Die venezolanische Nationalairline baut ihr Streckennetz aus. Conviasa verbindet neu mit ihren Airbus A340 Caracas mit Havanna und Moskau. Die Strecke hat gegenüber anderen durchaus Potenzial.

Das haben wenige Regierungen auf der Welt geschafft. Das Bruttoinlandsprodukt pro Kopf Venezuelas ist gemäß Zahlen der Weltbank heute genau gleich hoch wie vor 40 Jahren. Und im Human Development Index der Vereinten Nationen, der neben der wirtschaftlichen Entwicklung auch die Lage bei Bildung und Lebenserwartung berücksichtigt, ist das Land innerhalb von 25 Jahren von Rang 50 auf Rang 120 abgerutscht.

Venezuela habe «jahrelang unter Polarisierung, repressiver autoritärer Herrschaft, Menschenrechtsverletzungen, wirtschaftlicher Katastrophe, Korruption und institutionellem Verfall gelitten – sowie unter internationalem Gerangel um Einfluss und Vorteile», schreibt das unabhängige amerikanische Forschungszentrum Wilson Center. In diesem schwierigen Umfeld muss sich Conviasa behaupten.

Damaskus, Teheran, …

Neben den wirtschaftlichen und sozialen Problemen setzen der Nationalairline von Venezuela auch die Sanktionen der USA zu. Sie machen es ihr unmöglich, in die USA zu fliegen und schwierig, an Ersatzteile für Airbus-, Boeing- und Embraer-Jets zu kommen. Finanziert aus der Staatskasse baut die Fluggesellschaft ihr Angebot dennoch aus – mitunter mit ziemlich ungewöhnlichen Routen.
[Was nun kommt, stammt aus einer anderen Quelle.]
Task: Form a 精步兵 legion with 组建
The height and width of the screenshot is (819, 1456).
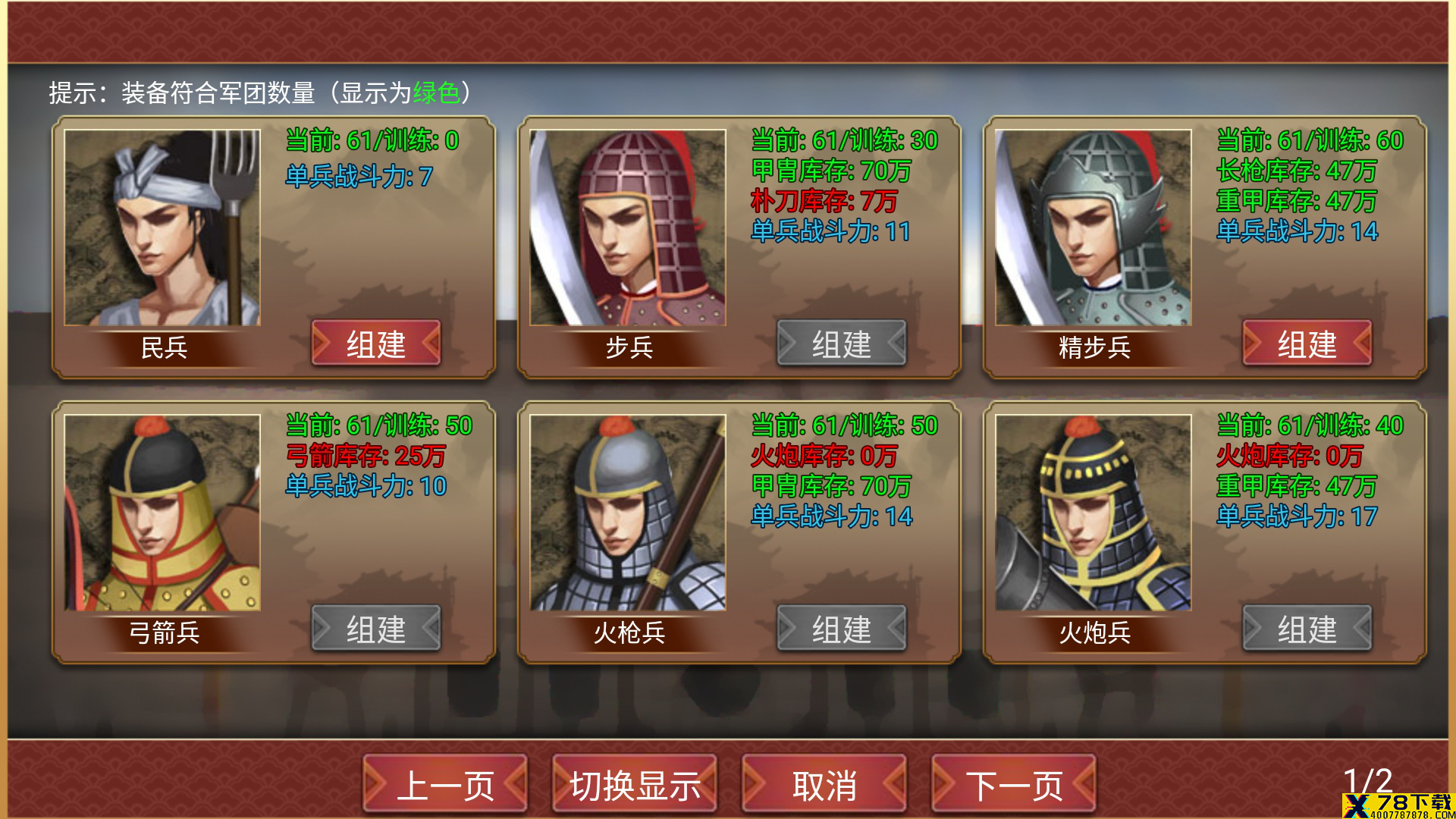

Kürzlich hat die Airline Damaskus wieder ins Streckennetz aufgenommen. Von der syrischen Hauptstadt aus fliegt sie weiter nach Teheran. Venezuelas Staatspräsident Nicolás Maduro hatte die Nationalairline gebeten, eine Verbindung zwischen seinem Land und Syrien einzuführen, um Wirtschaft und Tourismus zu fördern.

… Havanna, Moskau

Nicht nur ihre Flüge nach Teheran führt Conviasa neuerdings über ein Zwischenziel. Dasselbe tut die venezolanische Nationalairline seit vergangenem Freitag (16. Juni) bei ihren Flügen von Caracas nach Moskau. Sie werden künftig über Havanna geführt. Die Strecke wird vorerst alle 14 Tage mit einem Airbus A340-600 bedient.

Man prüfe aber, den Flug wöchentlich anzubieten, so ein Vertreter von Conviasa gegenüber dem russischen Portal Sputnik. Man verfüge über drei Airbus A340-600, welche auf den Flügen nach Algerien, Syrien und in den Iran eingesetzt werden und seit Neuestem auch zwischen Venezuela, Kuba und Russland. Im Gegensatz zu den Flügen via Syrien in den Iran dürfte es zumindest zwischen Havanna und Moskau eine größere Nachfrage geben, da russische Fluggesellschaften die Route noch nicht wieder bedienen.

Flotte und Ziele

Ziel von Conviasa ist es gemäß dem Vertreter, den Tourismus zwischen den drei Ländern zu fördern, aber auch mehr Fracht zu transportieren. Die Fluggesellschaft verfügt über eine Flotte von einem Airbus A340-300, drei A340-600, einer Boeing 737-200, einer ATR 42-200, 15 Embraer E190 sowie einem Airbus ACJ319 für VIP-Transporte.

Damit bedient sie Ziele im Inland sowie steuert im Ausland Buenos Aires, Damaskus, Havanna, Kingstown (St. Vincent und die Grenadinen), Madrid, Managua, Mexico City, Montevideo, Moskau, Panama, Quito, Santa Cruz de la Sierra und Teheran an.